Recorded data:
·····

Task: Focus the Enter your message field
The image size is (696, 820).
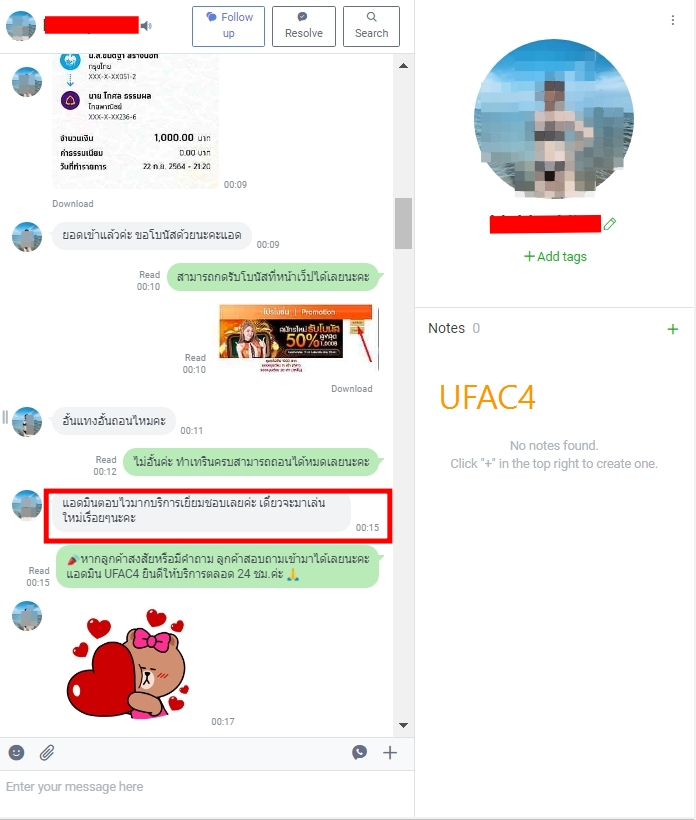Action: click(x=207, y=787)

·····

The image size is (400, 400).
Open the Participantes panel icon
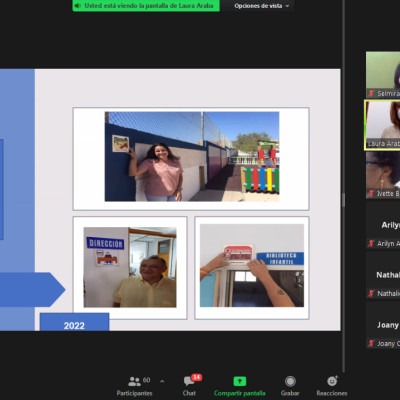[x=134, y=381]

·····

Exercise requirements:
Retype the material from the line containing "The image size is (400, 400)." through the line containing "[x=134, y=381]", including both of those lines. Leave the pictures out of your answer.

Full output:
The image size is (400, 400).
Open the Participantes panel icon
[x=134, y=381]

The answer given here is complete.